===== Data provided

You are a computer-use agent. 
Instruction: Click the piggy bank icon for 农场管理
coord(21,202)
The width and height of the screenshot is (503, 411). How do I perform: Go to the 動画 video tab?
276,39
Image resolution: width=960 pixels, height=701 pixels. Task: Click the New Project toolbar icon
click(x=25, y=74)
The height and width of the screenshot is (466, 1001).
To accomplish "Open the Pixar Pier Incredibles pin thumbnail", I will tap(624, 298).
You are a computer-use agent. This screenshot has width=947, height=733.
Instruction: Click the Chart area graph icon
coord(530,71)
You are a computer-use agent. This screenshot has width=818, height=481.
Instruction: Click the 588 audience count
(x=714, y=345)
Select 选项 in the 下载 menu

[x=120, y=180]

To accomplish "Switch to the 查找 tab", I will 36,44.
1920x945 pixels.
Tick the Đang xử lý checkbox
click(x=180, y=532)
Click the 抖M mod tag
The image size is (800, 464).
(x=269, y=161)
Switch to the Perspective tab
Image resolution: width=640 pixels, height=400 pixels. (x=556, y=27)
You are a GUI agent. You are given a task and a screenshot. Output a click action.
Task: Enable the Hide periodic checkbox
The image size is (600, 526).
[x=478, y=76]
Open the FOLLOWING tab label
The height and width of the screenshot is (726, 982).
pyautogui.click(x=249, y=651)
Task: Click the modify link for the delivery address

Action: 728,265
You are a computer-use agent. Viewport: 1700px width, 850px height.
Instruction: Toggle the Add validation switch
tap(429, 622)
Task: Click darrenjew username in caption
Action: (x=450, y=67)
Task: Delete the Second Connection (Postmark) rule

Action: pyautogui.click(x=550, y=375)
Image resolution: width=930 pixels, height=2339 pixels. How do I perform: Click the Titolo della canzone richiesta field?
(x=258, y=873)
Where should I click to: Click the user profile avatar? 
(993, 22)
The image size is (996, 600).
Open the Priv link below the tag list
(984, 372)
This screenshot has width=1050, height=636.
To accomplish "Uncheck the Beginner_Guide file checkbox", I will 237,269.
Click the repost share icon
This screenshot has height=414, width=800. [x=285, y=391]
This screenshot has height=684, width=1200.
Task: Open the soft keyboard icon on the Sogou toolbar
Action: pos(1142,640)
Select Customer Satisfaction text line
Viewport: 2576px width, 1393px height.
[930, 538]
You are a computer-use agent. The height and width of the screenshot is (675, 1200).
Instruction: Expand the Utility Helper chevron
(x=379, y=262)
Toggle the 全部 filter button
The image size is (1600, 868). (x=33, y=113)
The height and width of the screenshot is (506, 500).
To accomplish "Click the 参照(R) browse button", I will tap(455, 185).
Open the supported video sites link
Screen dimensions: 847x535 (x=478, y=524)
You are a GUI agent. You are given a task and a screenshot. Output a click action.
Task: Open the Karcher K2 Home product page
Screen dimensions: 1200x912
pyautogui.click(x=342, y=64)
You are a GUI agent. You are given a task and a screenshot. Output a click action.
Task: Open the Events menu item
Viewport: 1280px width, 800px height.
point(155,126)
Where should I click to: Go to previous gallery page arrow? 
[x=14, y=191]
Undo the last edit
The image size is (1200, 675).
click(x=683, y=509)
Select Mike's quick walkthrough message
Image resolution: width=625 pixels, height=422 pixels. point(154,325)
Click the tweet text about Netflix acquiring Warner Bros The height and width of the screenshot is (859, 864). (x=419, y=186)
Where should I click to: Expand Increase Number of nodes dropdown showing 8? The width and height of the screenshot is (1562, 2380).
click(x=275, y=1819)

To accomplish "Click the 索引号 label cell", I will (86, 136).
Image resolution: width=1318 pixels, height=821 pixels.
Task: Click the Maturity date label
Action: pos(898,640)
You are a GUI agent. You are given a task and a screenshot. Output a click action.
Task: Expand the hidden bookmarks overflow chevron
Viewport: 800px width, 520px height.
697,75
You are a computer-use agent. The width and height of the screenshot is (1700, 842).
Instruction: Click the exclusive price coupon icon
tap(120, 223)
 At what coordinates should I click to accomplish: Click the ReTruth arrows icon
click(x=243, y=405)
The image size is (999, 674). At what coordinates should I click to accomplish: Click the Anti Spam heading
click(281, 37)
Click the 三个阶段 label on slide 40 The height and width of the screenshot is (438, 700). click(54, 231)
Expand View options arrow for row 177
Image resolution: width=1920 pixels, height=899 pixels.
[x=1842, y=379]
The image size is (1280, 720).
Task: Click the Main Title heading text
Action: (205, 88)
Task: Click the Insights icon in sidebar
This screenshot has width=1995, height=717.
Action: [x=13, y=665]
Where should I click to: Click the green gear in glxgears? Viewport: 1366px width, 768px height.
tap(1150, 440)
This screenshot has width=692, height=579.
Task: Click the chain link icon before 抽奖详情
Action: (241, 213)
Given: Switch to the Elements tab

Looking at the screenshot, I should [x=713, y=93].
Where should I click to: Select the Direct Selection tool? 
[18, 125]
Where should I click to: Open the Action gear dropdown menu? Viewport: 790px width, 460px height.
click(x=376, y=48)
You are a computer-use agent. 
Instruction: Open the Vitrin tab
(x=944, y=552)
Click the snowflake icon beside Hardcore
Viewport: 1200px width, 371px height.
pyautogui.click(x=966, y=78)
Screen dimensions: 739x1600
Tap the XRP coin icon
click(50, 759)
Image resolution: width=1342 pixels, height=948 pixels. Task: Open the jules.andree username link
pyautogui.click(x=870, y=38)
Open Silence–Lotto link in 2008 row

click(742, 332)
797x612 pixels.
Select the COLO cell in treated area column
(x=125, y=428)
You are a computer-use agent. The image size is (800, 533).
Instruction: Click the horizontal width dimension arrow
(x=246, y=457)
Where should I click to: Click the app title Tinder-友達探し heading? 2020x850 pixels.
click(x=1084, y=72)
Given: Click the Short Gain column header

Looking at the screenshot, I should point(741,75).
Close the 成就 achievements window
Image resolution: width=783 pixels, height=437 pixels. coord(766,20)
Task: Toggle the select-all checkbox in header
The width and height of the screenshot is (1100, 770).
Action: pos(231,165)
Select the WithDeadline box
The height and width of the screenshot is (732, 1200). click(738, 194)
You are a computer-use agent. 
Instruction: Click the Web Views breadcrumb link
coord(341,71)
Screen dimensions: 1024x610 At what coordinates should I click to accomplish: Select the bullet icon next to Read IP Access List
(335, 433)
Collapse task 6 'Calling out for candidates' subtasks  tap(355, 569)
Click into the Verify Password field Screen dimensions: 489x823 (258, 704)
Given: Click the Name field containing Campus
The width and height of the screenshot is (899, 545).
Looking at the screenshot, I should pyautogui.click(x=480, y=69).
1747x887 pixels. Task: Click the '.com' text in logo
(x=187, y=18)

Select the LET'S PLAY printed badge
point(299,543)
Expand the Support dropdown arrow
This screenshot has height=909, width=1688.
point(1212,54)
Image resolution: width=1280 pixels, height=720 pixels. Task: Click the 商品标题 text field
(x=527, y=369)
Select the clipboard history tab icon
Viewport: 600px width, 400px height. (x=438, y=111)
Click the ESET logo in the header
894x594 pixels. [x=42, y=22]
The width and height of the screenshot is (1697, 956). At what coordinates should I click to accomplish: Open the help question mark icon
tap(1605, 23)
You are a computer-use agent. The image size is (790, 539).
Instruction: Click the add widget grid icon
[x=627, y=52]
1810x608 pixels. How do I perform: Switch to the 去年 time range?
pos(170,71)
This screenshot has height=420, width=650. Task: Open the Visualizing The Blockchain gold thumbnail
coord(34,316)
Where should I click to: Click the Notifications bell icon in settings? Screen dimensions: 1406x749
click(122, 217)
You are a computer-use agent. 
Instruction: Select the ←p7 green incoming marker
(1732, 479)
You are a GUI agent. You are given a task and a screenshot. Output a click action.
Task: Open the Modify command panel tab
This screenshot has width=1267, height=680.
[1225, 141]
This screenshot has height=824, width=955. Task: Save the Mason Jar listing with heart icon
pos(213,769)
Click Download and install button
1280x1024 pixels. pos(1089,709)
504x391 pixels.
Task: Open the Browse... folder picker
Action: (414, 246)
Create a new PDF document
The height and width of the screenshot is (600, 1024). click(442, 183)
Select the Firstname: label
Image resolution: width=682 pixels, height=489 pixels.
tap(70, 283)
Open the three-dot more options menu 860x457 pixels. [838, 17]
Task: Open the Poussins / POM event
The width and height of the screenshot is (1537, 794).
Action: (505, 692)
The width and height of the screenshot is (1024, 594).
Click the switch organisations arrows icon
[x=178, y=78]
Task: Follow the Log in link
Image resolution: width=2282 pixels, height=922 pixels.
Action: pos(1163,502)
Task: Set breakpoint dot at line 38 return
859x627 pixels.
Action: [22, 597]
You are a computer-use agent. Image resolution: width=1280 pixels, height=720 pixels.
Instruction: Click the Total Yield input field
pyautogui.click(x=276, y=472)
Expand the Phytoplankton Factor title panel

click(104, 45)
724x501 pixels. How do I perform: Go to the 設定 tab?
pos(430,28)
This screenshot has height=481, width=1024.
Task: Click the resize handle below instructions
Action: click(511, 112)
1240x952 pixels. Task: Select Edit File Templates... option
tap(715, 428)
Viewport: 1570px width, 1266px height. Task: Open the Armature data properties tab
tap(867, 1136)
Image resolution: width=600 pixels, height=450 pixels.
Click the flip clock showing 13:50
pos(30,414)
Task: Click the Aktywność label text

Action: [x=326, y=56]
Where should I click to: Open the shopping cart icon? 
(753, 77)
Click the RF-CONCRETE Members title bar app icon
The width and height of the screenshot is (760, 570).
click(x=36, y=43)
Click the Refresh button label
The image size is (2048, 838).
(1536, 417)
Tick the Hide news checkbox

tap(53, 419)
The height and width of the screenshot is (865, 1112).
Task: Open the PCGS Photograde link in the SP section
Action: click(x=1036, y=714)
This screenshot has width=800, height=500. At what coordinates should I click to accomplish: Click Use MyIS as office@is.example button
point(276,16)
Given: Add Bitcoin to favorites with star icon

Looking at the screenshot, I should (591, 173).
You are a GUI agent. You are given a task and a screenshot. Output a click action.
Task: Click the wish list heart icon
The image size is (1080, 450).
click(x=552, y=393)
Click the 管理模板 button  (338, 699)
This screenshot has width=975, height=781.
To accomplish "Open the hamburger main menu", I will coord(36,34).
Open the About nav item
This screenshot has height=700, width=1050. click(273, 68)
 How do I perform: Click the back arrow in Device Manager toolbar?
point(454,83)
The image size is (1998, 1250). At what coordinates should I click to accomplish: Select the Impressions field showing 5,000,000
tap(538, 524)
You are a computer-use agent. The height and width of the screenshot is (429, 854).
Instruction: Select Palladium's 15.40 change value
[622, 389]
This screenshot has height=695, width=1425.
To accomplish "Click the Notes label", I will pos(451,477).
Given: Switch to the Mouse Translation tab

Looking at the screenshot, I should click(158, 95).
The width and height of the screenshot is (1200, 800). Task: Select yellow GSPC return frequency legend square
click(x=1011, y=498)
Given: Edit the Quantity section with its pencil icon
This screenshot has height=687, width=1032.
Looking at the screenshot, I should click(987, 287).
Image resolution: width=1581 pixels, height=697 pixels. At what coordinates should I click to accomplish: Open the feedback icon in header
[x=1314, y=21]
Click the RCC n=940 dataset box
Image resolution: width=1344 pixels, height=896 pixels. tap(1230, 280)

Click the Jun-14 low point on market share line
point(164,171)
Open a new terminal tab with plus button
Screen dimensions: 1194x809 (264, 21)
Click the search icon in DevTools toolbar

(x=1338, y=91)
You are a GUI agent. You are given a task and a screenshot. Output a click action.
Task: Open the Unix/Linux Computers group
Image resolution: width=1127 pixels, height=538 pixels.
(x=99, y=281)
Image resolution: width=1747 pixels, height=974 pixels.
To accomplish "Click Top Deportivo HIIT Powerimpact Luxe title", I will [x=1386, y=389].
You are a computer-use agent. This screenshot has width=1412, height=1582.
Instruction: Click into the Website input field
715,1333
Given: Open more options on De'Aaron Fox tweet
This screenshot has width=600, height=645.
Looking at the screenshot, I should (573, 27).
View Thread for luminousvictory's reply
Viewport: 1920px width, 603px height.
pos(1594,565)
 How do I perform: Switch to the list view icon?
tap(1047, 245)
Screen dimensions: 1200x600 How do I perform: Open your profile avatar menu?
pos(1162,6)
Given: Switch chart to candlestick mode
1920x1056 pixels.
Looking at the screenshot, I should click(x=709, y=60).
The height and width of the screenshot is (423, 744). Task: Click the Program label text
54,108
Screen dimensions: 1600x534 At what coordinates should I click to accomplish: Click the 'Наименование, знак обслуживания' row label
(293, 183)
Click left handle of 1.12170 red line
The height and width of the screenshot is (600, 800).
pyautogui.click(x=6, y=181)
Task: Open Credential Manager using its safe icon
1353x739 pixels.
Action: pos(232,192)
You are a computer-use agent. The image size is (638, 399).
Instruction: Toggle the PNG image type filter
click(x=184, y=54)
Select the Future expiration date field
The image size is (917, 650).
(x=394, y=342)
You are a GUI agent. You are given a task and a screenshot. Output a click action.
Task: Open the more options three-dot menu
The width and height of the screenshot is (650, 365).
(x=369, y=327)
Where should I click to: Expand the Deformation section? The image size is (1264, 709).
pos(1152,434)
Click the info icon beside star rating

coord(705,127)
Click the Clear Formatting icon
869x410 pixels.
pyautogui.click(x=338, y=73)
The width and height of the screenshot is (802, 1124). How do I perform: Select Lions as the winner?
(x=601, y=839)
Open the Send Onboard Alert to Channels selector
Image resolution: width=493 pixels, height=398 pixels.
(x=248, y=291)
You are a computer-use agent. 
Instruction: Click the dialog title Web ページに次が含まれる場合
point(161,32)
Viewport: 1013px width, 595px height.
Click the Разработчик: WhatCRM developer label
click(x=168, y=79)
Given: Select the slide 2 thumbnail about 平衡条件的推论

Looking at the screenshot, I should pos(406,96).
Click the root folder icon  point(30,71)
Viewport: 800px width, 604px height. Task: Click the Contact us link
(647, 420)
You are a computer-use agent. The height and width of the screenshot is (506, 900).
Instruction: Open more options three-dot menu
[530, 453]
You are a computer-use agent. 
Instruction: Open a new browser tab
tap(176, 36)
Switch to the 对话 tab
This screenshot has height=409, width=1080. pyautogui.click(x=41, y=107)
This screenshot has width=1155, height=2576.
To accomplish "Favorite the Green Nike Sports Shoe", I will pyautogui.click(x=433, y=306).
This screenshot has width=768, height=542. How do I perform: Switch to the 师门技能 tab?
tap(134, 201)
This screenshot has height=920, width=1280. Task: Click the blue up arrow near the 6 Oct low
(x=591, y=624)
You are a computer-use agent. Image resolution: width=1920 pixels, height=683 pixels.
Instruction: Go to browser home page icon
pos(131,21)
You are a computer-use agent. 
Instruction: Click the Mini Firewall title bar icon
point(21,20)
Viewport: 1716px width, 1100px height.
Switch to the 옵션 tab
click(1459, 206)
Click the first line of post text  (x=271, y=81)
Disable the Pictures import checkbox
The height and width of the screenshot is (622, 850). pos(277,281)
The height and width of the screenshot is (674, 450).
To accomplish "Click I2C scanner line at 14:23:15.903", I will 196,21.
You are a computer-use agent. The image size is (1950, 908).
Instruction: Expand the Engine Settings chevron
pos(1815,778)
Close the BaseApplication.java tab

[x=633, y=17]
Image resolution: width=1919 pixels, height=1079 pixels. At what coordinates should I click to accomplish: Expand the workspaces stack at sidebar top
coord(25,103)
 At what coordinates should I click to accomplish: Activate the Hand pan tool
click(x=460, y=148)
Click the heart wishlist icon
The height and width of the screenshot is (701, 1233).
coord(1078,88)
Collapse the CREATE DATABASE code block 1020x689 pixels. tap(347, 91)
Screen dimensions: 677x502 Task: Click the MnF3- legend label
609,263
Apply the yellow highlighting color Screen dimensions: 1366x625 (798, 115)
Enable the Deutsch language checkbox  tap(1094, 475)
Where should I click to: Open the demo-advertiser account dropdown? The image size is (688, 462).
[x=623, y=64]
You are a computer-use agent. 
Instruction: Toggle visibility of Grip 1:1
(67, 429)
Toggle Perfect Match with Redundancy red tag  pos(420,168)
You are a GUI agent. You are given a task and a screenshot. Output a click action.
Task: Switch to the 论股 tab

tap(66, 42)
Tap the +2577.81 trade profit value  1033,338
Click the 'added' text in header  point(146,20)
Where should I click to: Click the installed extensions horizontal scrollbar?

==========

#### [Directions for this task]
If a line falls between the first line of the entries and the line containing "1920x945 pixels.", or is one of those two, restate it word for word; leave all other lines out.

#### [Output for this exercise]
You are a computer-use agent. 
Instruction: Click the piggy bank icon for 农场管理
coord(21,202)
The width and height of the screenshot is (503, 411). How do I perform: Go to the 動画 video tab?
276,39
Image resolution: width=960 pixels, height=701 pixels. Task: Click the New Project toolbar icon
click(x=25, y=74)
The height and width of the screenshot is (466, 1001).
To accomplish "Open the Pixar Pier Incredibles pin thumbnail", I will tap(624, 298).
You are a computer-use agent. This screenshot has width=947, height=733.
Instruction: Click the Chart area graph icon
coord(530,71)
You are a computer-use agent. This screenshot has width=818, height=481.
Instruction: Click the 588 audience count
(x=714, y=345)
Select 选项 in the 下载 menu

[x=120, y=180]

To accomplish "Switch to the 查找 tab", I will 36,44.
1920x945 pixels.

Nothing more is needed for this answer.